Autour du thème «L’eau sous le domaine public est comme un droit humain, hors des accords commerciaux», les participants au débat ont mis à nu les conséquences néfastes engendrées par la mainmise des multinationales sur ce secteur stratégique, dégagé des méthodes de lutte et proposé des solutions alternatives à la privatisation. Pour une militante uruguayenne d’une des organisations animatrices du panel, l’immixtion des multinationales dans la gestion de l’eau «s’est avérée catastrophique dans les pays latino américains. Il n’y a eu ni amélioration de la qualité de service ni accès d’un plus grand nombre au service. Au contraire, l’eau qui est un bien commun à nous tous est vendue très chère aux populations».

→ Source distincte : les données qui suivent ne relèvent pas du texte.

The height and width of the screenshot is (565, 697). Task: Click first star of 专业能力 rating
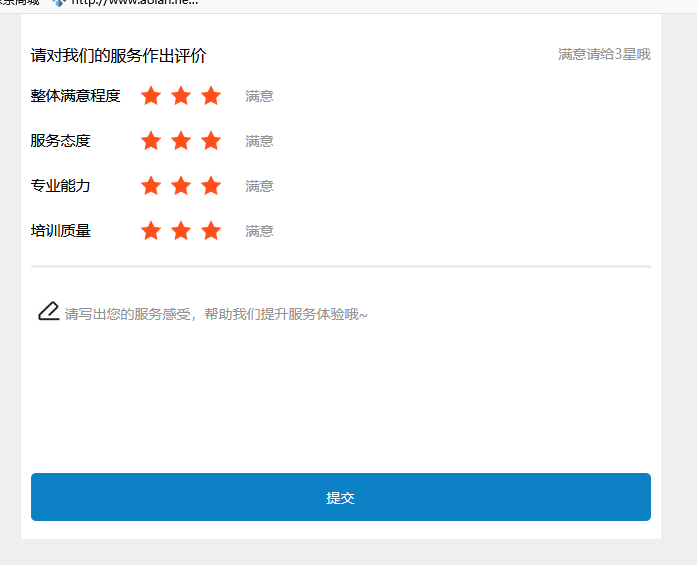coord(151,186)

Même scénario donc qu’en Afrique, même si ce panel s’est déroulé sans la présence de participants africains. Au Niger, par exemple, depuis la reprise de la Société nationale des eaux par la multinationale française Vivendi International, l’accès des populations pauvres à l’eau potable devient de plus en plus difficile, à cause notamment de la hausse des coûts. «On nous a dit que les coûts allaient baisser, or nous sommes à notre troisième hausse. Et ce qui est plus grave, c’est qu’aujourd’hui les pauvres paient l’eau plus chère que les riches au Niger», confie Abdourahamane Ousmane du Forum social nigérien, interpellé sur cette question.

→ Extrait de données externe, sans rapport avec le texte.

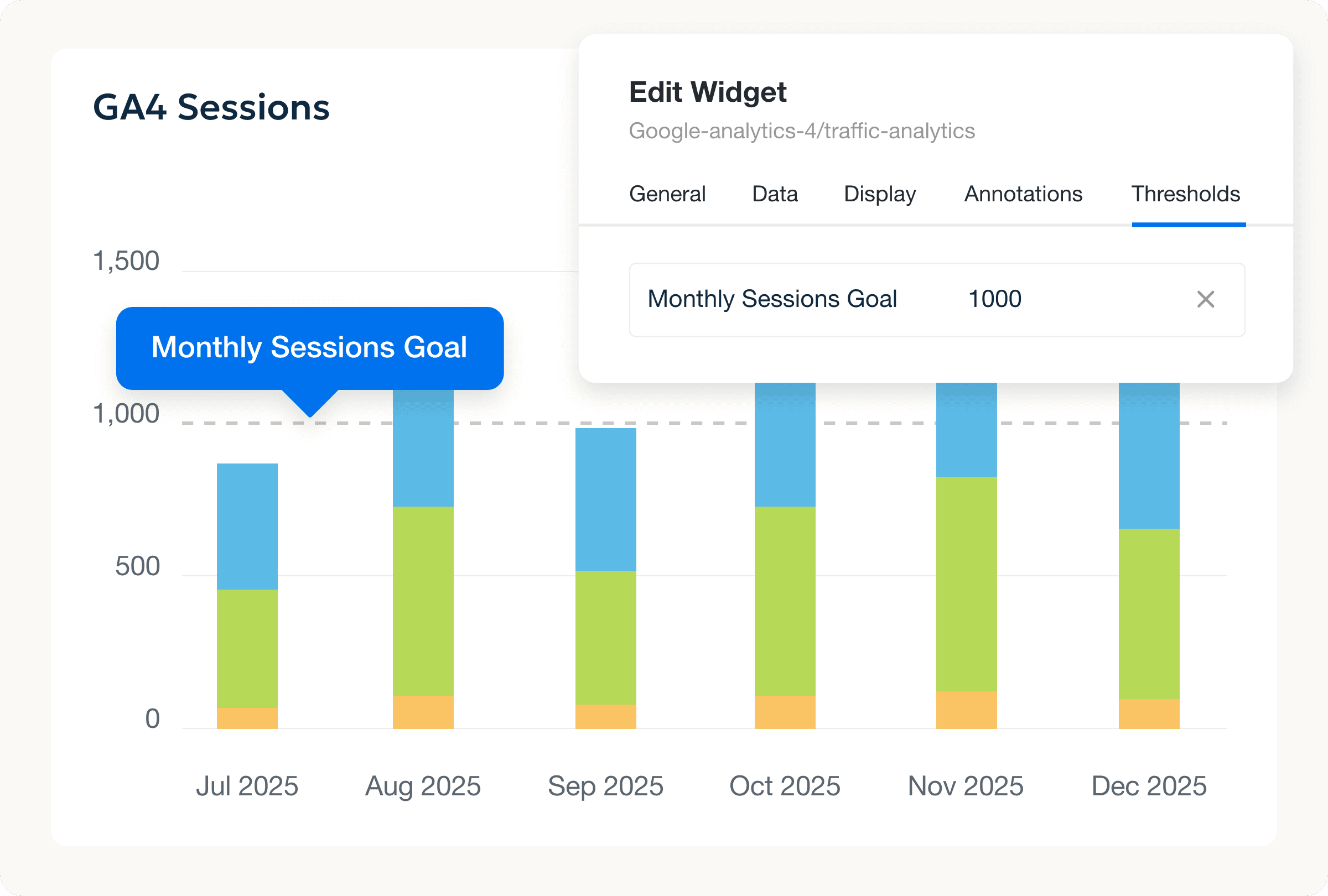This screenshot has width=1328, height=896.
Task: Select the Aug 2025 green bar segment
Action: tap(423, 600)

Membre de la Plate forme nationale des associations de la société civile tchadienne, Mme Sy Koumbo dresse le même constat pour son pays. «La situation a empirée depuis que la société d’eau et d’électricité a été privatisée. Et voilà cinq ans que les populations tchadiennes vivent un calvaire, après que la société nationale a été vendue à Vivendi International. Au bout de deux ans seulement, on s’était rendu compte que c’était la catastrophe», déplore-t-elle. Tant du point de vue de la prestation de service que de l’accès à la ressource, qui est revendue plus chère. Ce qui a contraint de nombreux Tchadiens à se rabattre sur les forages et les puits. «Dans la capitale Ndjamena, de nombreux habitants sont aujourd’hui réduits à boire l’eau de puits», déplore Mme Sy.

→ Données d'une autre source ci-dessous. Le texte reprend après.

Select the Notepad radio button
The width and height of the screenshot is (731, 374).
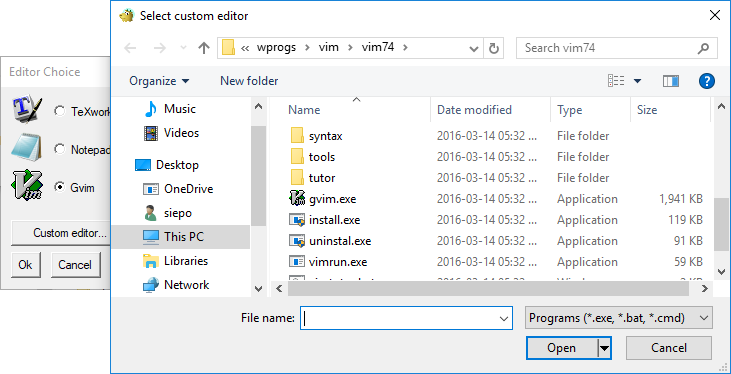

A en croire M. Boubacar Diop, membre du Conseil national des Ong africaines pour le développement (Congad), au Sénégal, certains habitants de Dakar sont également acculés à ce recours au forage, à cause de la privatisation du secteur. «Il y a eu un bradage de l’instrument (la société nationale) qui existait et cela se répercute sur les populations qui achètent l’eau plus chère aujourd’hui. Même les possibilités qu’il y avait auparavant de favoriser des dynamiques d’accès communautaires ont été supprimées», déplore-t-il. Pour lui, la privatisation des secteurs comme l’eau et l’électricité a été un échec en Afrique. Les résultats escomptés n’ont pas été au rendez-vous. «Il arrive souvent qu’il y ait manque d’eau, qu’il y ait des infrastructures qui ne marchent pas. Et c’est souvent de l’eau de qualité douteuse qui est servie aux populations», énumère M. Diop.

Devant ce constat d’échec, le président du Congad préconise le maintien de la lutte pour contraindre les décideurs politiques africains à abandonner les politiques de privatisation en cours, estimant que «l’eau comme l’électricité sont des instruments de souveraineté nationale».